Some treated timber and composites still went to landfill, but upfront planning shifted the job from “waste management” to “resource recovery”. Facebook Marketplace helped rehome items into the community, exposing a gap: without traceability or standard documentation, it is hard to verify end use or reference reclaimed products in reporting (e.g., in rating tools such as Green Star and Homestar).

What the carbon numbers showed

Embodied carbon – in simple terms Embodied carbon is the CO₂ released to make, transport and install a product. Reuse avoids much of it.

Using BRANZ Environmental Product Declarations and the Ministry for the Environment’s Measuring Emissions guide, we compared deconstruction with recovery against a demolition-only baseline, including transport.

Even on this modest house, net embodied emissions were about 70% lower than demolition-only. The carbon saved was roughly equivalent to a Toyota Hilux driving more than 5,500 km (about 4 return trips between Auckland and Wellington).

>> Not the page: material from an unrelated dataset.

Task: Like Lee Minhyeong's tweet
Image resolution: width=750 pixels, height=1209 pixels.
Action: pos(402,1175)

Figure 1: Material flows (salvaged vs landfill) from the Auckland house deconstruction.

Why does this matter for New Zealand builders?

Builders are being asked to cut waste and lower embodied carbon. As buildings get more energy-efficient in use, the bigger carbon opportunity shifts to the materials we build with. With councils such as Auckland Council pursuing ambitious zero-waste and low-carbon goals, end-of-life building decisions will matter more over time.
Deconstruction is one practical response. While this project didn’t sell reclaimed materials (it was research-focused), recovered items can help offset extra labour costs on commercial jobs.

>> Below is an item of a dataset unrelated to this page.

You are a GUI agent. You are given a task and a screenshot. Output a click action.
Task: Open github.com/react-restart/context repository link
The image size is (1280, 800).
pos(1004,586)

Practical on-site takeaways

For new builds:

·       Design simple layers so linings, services and structure can be separated.

·       Prefer reversible mechanical fixings over permanent adhesives where possible.

For existing buildings:

·       Ask “can we retrofit before we replace?” – retaining the structure saves the most carbon.

·       If a building must come down, plan deconstruction into the build schedule, with an early material walk-through and an inside-to-outside salvage sequence.

For homeowners and communities:

·       Remind people that existing buildings already store locked-in carbon and craftsmanship.

·       If it’s safe and allowed, reuse materials on site or give them to someone locally instead of throwing them in the skip.

What would help this scale up?

This case study highlights system-level changes that could make deconstruction a routine part of a construction practice over time – much like multi-storey builds and seismic detailing are now.

Councils could pilot acceptance of quality-assured reclaimed products, supported by a simple materials passport (that records the source, basic properties, intended uses). A recognised template would help designers integrate eligible reclaimed products into Building Code workflows.
Standard details and training for deconstruction-friendly fixings and sequencing would help, alongside community awareness of resource value and craftsmanship.

A mindset shift: existing buildings as green buildings

This project experience reshaped what “useful” means for me as a builder-in-training. Deconstruction reduces skip-bin waste and supports repair and retrofit instead of constant replacement.
It proved that circular economy is not abstract – it is hard, physical work, but achievable even for a small crew. You do not have to be perfect to make a difference: notice what goes into your skip bins, and ask what could be reused, repaired or carefully deconstructed.

Existing buildings are already “green buildings”: they store locked-in carbon and craftsmanship.
One project at a time, we can treat them as a resource.